As a master’s degree student, I was directed to look at one of social work’s grand challenges, research it and explore resolutions. The challenge I chose was ending homelessness.

There are as many reasons these individuals become homeless as there are homeless individuals — low income/high rents, mental illness, substance abuse, inadequate housing are just a few.

In 2009, the United Way submitted a 10-year plan to end homelessness. In that report, the estimates were that approximately 100 individuals were homeless each night, with 44 beds in the two shelters in the Lewiston-Auburn area. In any given year, there are an estimated 1,300 individuals homeless in this small area. Getting a precise count is almost impossible as so many are living in cars, camps, squatting in empty buildings or staying with friends/family.

The report identified five ways to approach the issue — prevention, early intervention, crisis response, transition and permanent affordable housing. For this report, I chose to focus on permanent affordable housing.
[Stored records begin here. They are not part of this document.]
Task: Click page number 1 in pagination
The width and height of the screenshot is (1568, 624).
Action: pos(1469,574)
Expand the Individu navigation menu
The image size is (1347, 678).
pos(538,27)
In the Lewiston/Auburn area, there are subsidies to help pay for rent. Section 8 will pay rent for those who qualify, with a step-down program that enables the individual to increase thei responsibility gradually. Currently, the waiting list is approximately three years.

Where should applicants stay while waiting for the help to attain affordable housing?


There are two other voucher programs — BRAP and Shelter Plus care. The BRAP voucher can be attained after an individual is “seen” sleeping in a place that is not considered acceptable for habitation. The Shelter Plus voucher is available to those who have stayed in a homeless shelter for a predetermined number of days. It is a short-term assistance.

Also, Lewiston and Auburn each have a general assistance program that is based out of the city offices and will help with some rental assistance or even utility assistance, for those who qualify. However, it is difficult to qualify for the assistance program when there is no way to contact the individual.

Permanent affordable housing, to some, is a dream that is out of reach. Affordable housing is expensive all over the country and, in the Lewiston-Auburn area, it is out of reach for so many.

To attain housing, a person needs to have employment to have the money to pay the rent. How is that possible when it is difficult to attain employment that will pay a wage of more than $18.05 an hour? To pay the suggested “less than 30 percent of income to housing,” that is the base amount needed to afford a modest two-bedroom apartment with a fair market rate of $939 per month. Estimates are that an individual would need to work anywhere from 64 to 81 hours at minimum wage to pay for that apartment.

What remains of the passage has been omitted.